He had left behind him the attitude that he deserved nothing except pain.  He had for the first time begun to allow himself to hope for a future for himself and that hope had burned more and more brightly within him.  And far from feeling he was worthless, Angel now felt a great pride in himself and what he was doing.  For example Merl had suggested that the Prio was too much for him to handle:

“Prios are nasty.  Not some big mosquito like you, turns to dust whenever you stake it.  Best of luck, though."

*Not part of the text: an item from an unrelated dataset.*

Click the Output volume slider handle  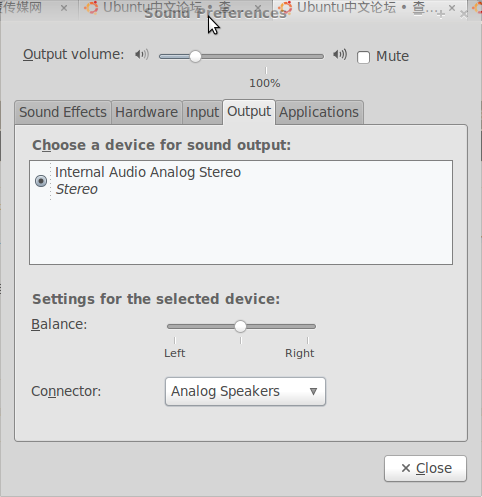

When he did so you could almost see what Angel thought in response: “I’ll show you who is a big mosquito”.  And because things were going so well and he felt so good about himself and because he had so much to hope for he  had forgotten, or at least neglected, the reason he was helping people.  He had taken responsibility for the evil that he had brought into the world and  was now working to repay society for the harm that had been caused to it.  And because of that, he also lost concentration on the job in hand.   He wasn’t treating each individual situation on its merits by understanding what was happening and acting accordingly.  Instead he was acting, without thinking, on the basis of surface appearances.  When he learned about the Prio Motu it was just one more job.  Angel was on the case, there was no problem.  There was a problem and he was it.  And it is here that we see the significance of the title.  Judgment refers both to the decision of the court and the questions about Angel’s own judgment that preceded it.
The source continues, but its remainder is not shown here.